SET TASKS
1/ In the article on stubbing in tests, how long can the author's test suite take to run on the continuous integration service?
2/ Resume the article on stubbing in tests, starting right after its final sentence.

READING TEXT
Hello. I'm Aimee Ault.
Hello! This article was written quite some time ago and parts of it may no longer be relevant. Feel free to continue reading for general guidance but keep in mind that any code examples included may be dated.

♥,
Aimee.

What the Hell Should I Stub in My Tests?

Until very recently, one of my job responsibilities was serving the role of a mentor to a junior developer. It was a role that I appreciated because it sometimes called to question my own understanding of things that I have always assumed I knew as someone with over a decade of experience.

And sometimes I know things without really knowing why I know those things. Sometimes I have to relearn things I already know, this time with more intellectual foundation, so that in the future I won't have this problem again.

Another of my job responsibilities is attempting to make significant improvements to a codebase at a higher level. Not long ago, these two things collided when I decided to try my hand at cleaning up our test suite, which can take upwards of 15 minutes (with parallel pipelines, no less!) with our continuous integration service. That’s a far cry from where we were a few months ago, when our test suite was finishing builds in a speedy 3-5 minutes.

EXCERPTED RECORDS
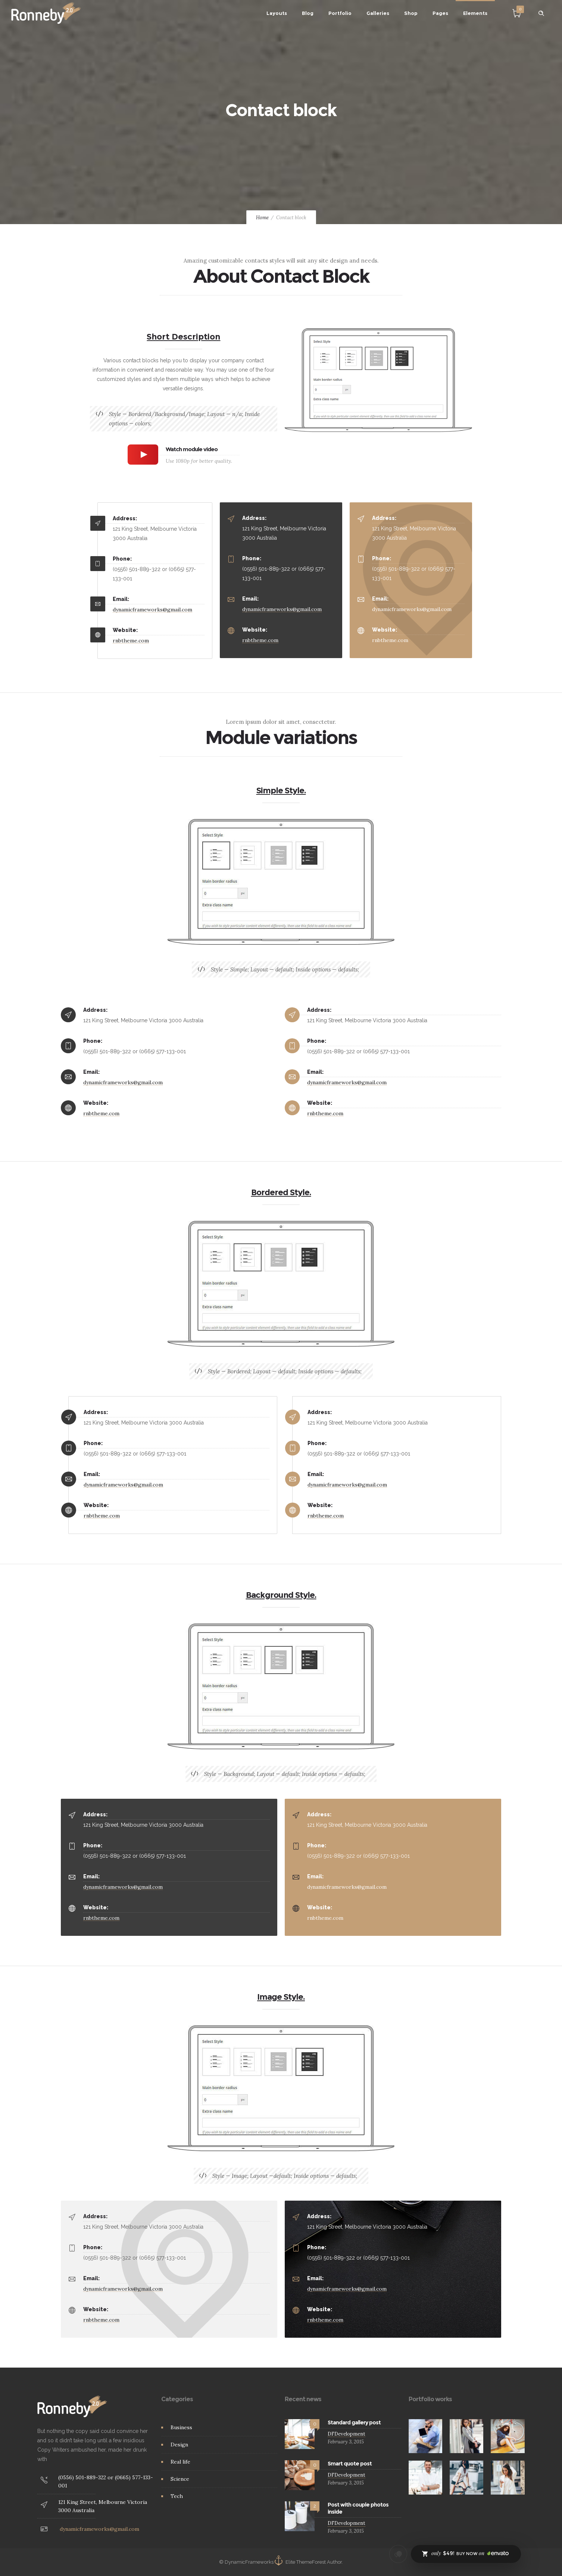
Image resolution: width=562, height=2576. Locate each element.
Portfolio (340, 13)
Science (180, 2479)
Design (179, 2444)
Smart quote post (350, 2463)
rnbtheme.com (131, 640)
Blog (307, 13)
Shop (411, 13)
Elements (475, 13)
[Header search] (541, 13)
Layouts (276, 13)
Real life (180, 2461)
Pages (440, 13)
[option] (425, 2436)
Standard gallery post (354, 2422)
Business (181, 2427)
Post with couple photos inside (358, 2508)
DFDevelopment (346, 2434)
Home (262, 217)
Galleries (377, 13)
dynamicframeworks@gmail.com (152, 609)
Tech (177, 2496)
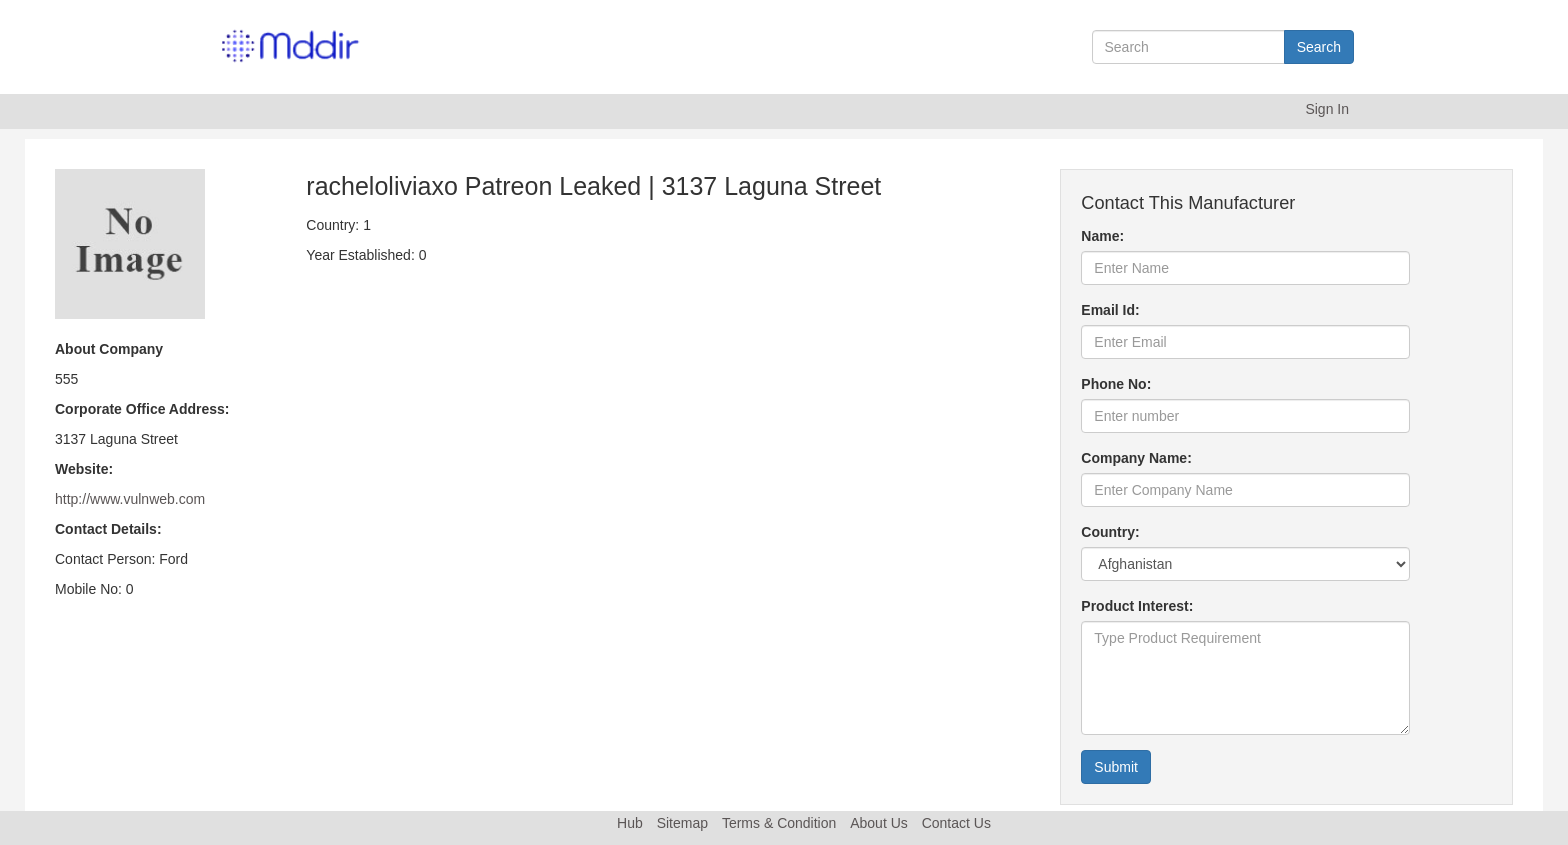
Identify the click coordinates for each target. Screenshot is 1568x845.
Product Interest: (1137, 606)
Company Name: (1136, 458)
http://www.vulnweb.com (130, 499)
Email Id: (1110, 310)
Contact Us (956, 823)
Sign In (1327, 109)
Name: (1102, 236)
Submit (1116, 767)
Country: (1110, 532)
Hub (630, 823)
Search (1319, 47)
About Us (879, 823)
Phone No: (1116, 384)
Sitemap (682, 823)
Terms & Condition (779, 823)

* * *

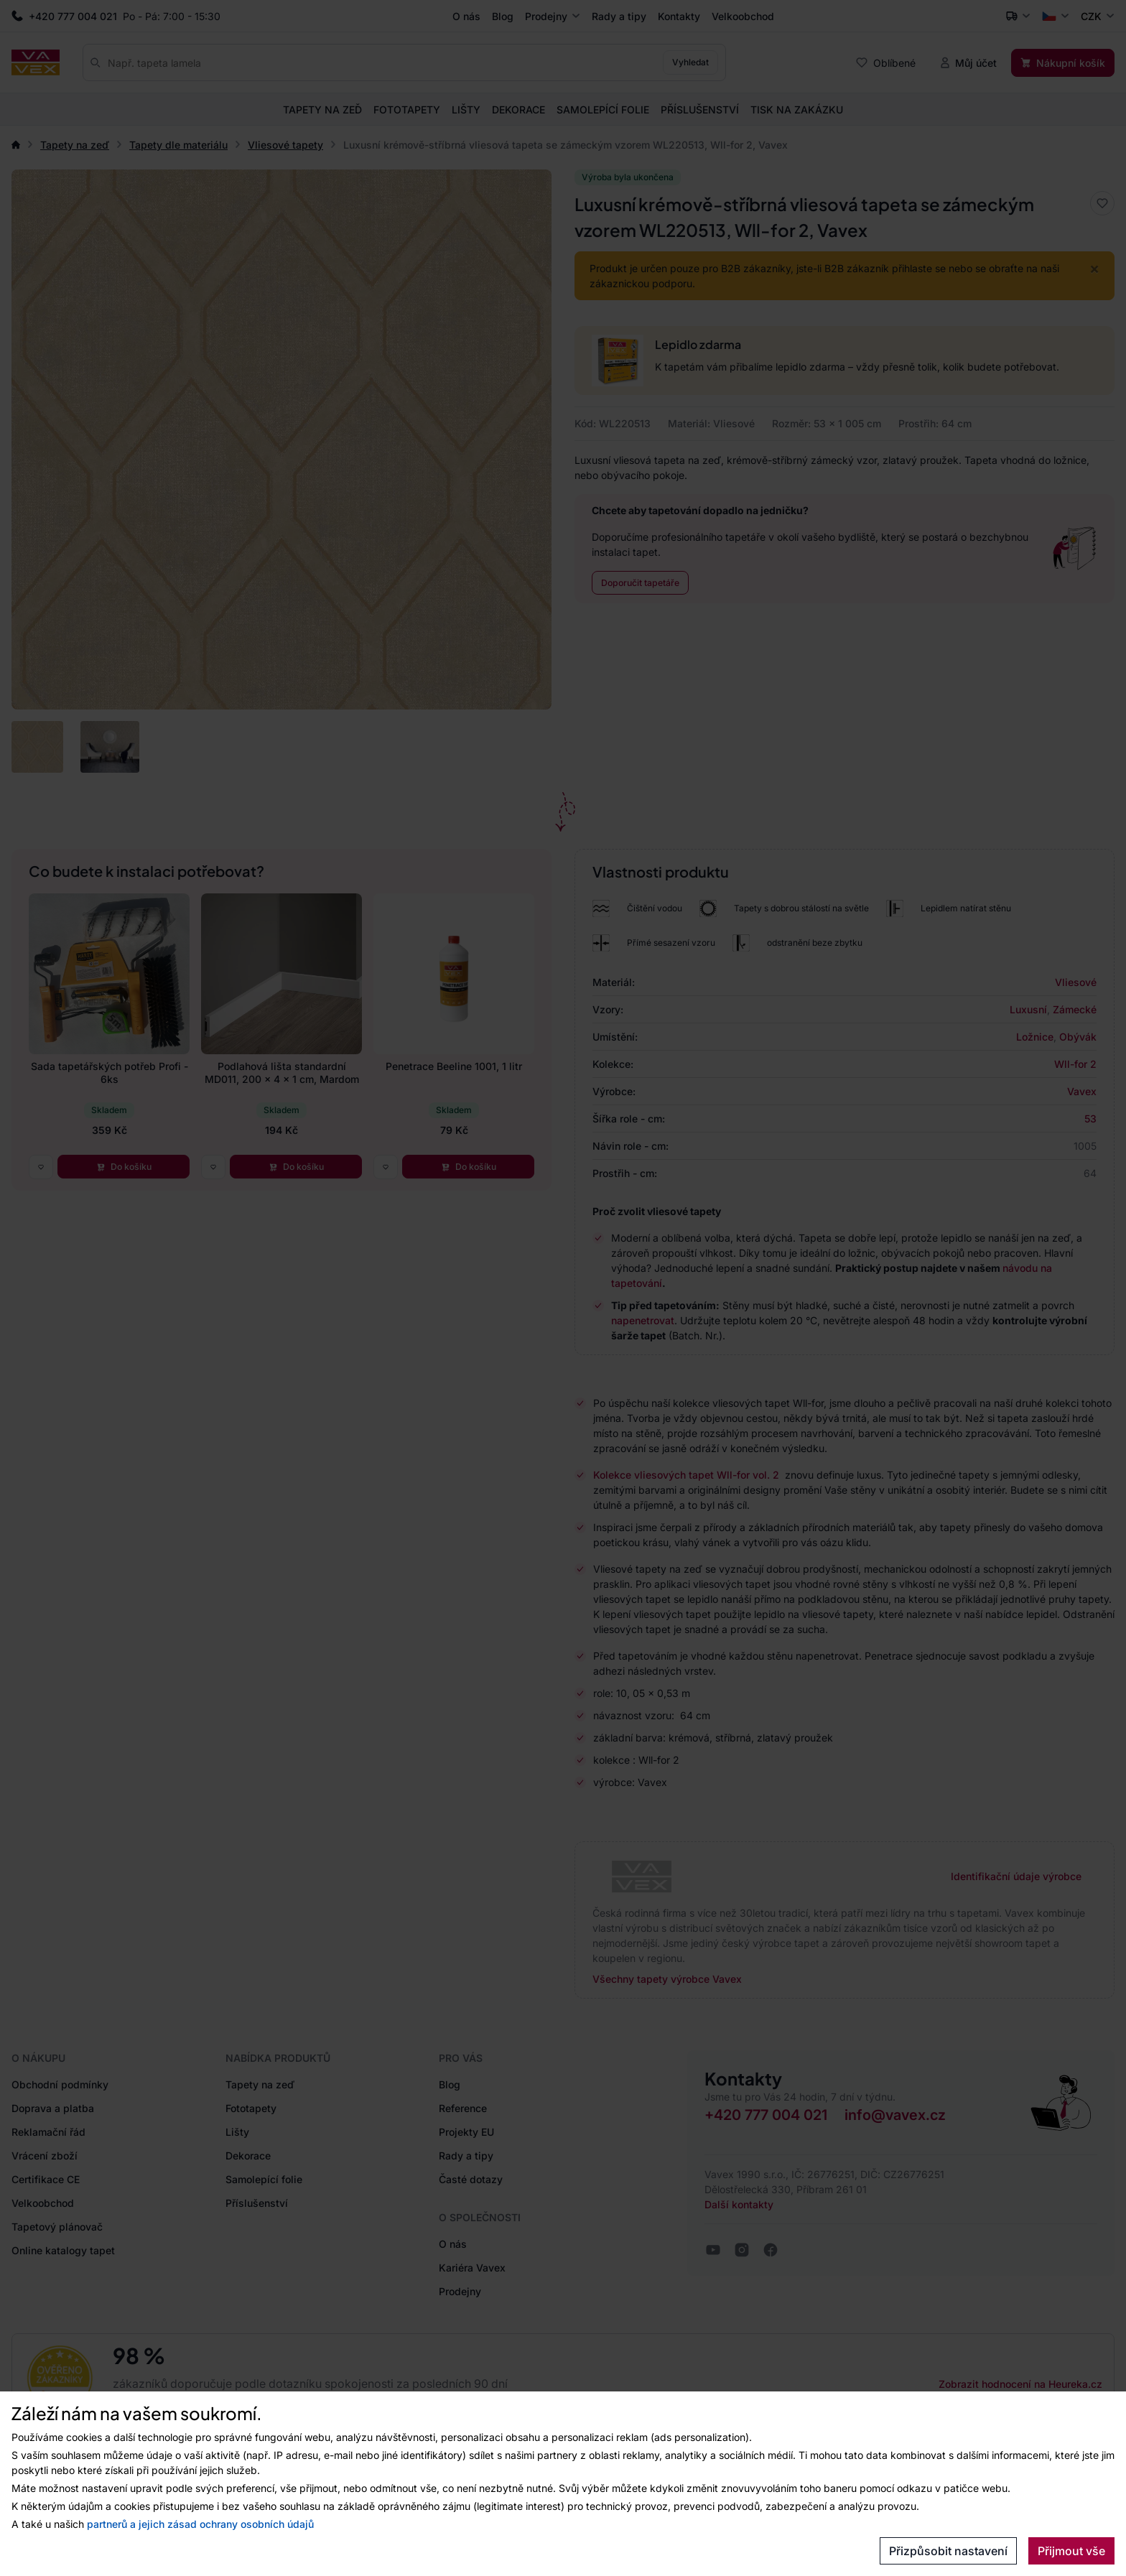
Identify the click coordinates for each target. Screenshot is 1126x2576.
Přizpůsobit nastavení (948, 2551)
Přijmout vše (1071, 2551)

...

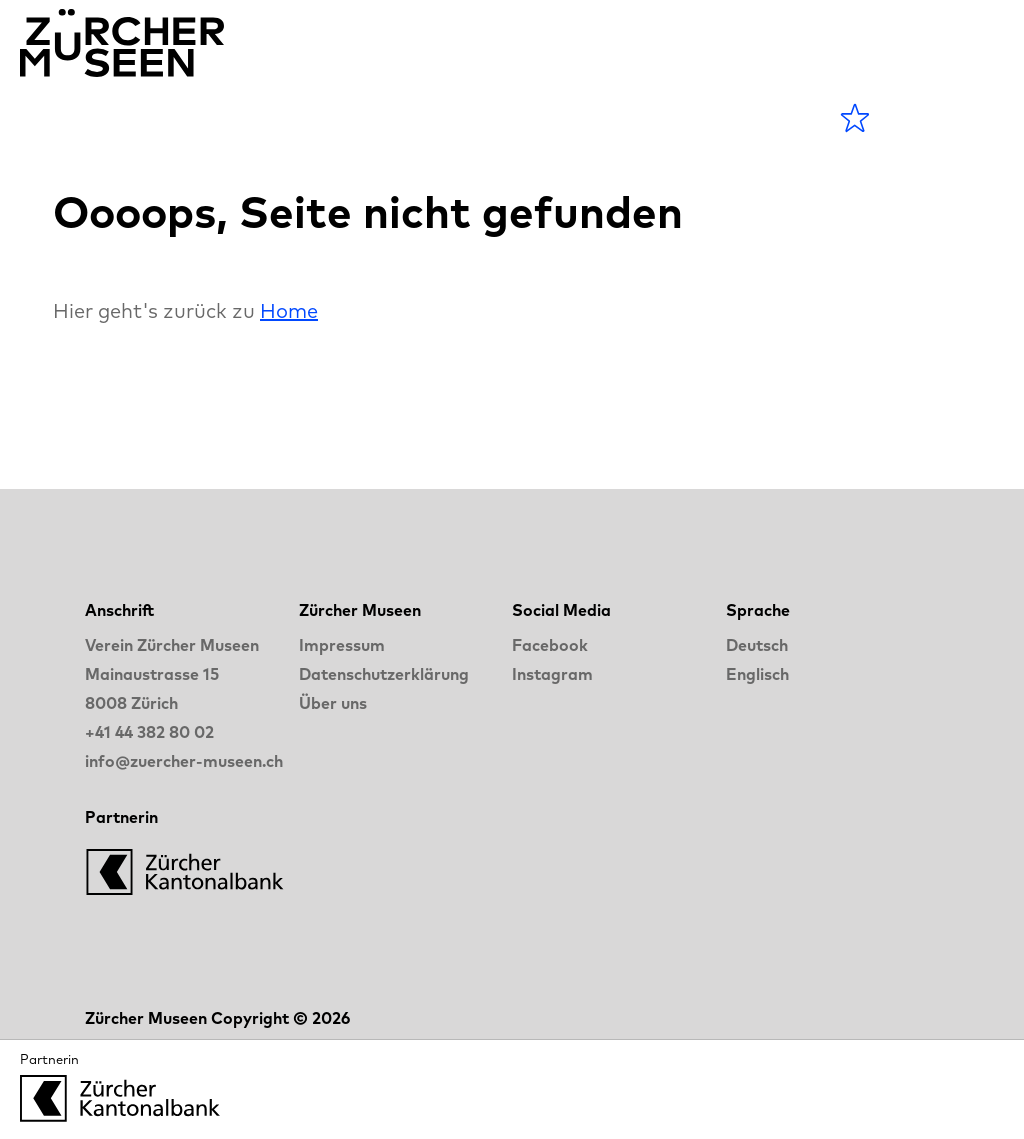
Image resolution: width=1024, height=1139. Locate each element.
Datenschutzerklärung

ANSWERS TO EACH TASK
1/ Upwards of 15 minutes, even with parallel pipelines.

2/
Beyond feature tests, which are meant to be literal end-to-end tests, I noticed that it’s not always obvious to developers when you should stub objects or calls to methods in unit tests. And as I had a discussion with my former mentee about it, I realized it’s sometimes not even clear to me what my principles are on the subject sometimes.

What better a way to document your principles than by deconstructing them? Here’s some of my principles, that you might be able to relate to. and perhaps agree or disagree with.

Unit tests should adhere to single responsibility patterns

If your class adheres to single responsibility patterns, why wouldn’t your tests for it? Pretend you have a service object called SignupUser. Its purpose is mostly clear in its name and it might be obvious to you that it’s going to use instances of other classes in fulfilling its purpose, namely User. This is contrived, but bear with me.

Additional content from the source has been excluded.